Зак поднялся и размял ноги.
– Отлично. Пойду еще раз все проверю. – Зак придерживался правила «доверяй, но проверяй», и, кроме того, у него появился благовидный предлог избежать неформального общения с коллегами еще на какое-то время. – Сегодня обойдемся без репетиций, – добавил он. – Попробуем снять все с первой попытки.
Томми кивнул:
– Передам твои слова остальным.
На конюшне Зак внимательно осмотрел декорации для последней главной сцены. За несколько месяцев съемок роман словно зажил собственной жизнью, облекся в плоть и кровь. Даже сам Зак не верил, что сказка о женщине, мечущейся между любовью к дочери и мужу – вечно занятому финансовому воротиле, и запретной страстью к красивому ничтожеству, бродяге, для которого потребность в этой женщине превратилась в опасную одержимость, может так его захватить. Зак играл роль мужа, для которого, казалось бы, главным в жизни была не семья, а его дело.
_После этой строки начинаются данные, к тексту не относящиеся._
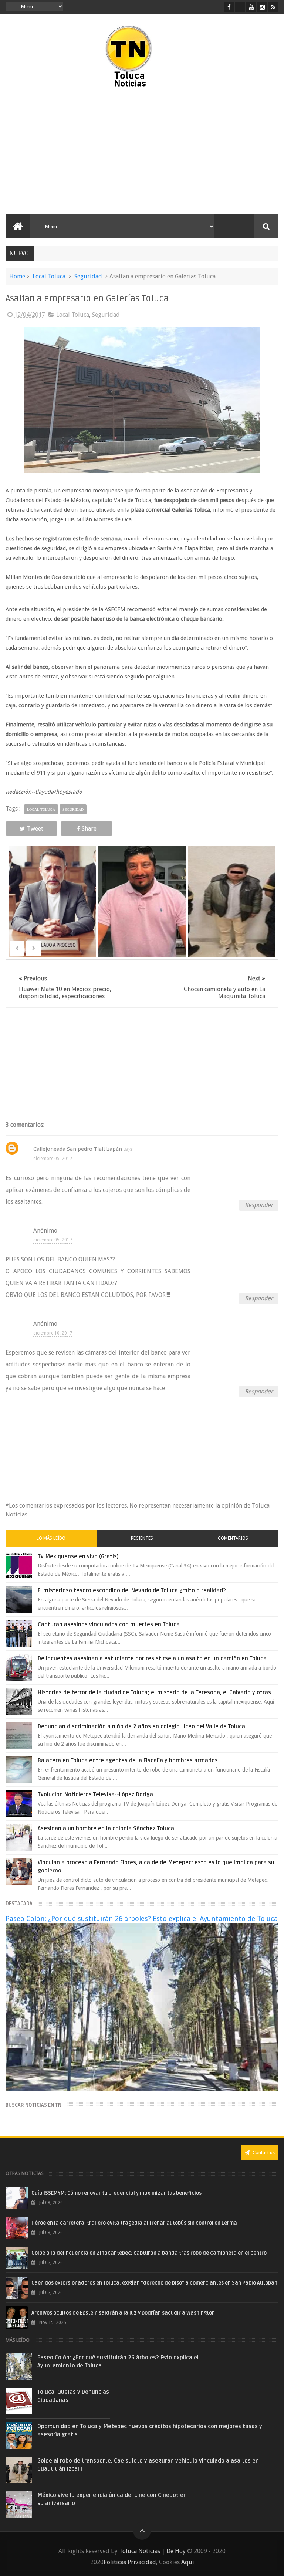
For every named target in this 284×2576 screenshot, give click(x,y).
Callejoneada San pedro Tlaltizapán (77, 1149)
Но вот построенная им могущественная финансовая империя оказалась на грани краха, и он готов пойти на сделку с наркодельцами, лишь бы не лишать жену и дочь привычного стиля жизни. Дочь ни во что не ставит ту роскошь, которой ее окружили родители, и чего ей по-настоящему хочется, так это их внимания и участия в ее жизни. Сюжет был хорош, но самой сильной стороной был не он, а глубина и неоднозначность характеров. Автор, а вместе с ним и режиссер сумели заглянуть в человеческие души и высветить их истинные потребности – все слабые и сильные стороны. В «Судьбе» герои не делились на положительных и отрицательных. Каждый персонаж благодаря искусству режиссера представал перед публикой той своей стороной, которая могла оказать на зрителя максимально сильное эмоциональное воздействие.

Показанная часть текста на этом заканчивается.